■ TASK ITEM
Word for word, transcribe the data below.

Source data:
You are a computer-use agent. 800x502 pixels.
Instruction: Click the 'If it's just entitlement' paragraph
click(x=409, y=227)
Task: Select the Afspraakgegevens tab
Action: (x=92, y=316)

■ TASK SOLUTION
You are a computer-use agent. 800x502 pixels.
Instruction: Click the 'If it's just entitlement' paragraph
click(x=409, y=227)
Task: Select the Afspraakgegevens tab
Action: (x=92, y=316)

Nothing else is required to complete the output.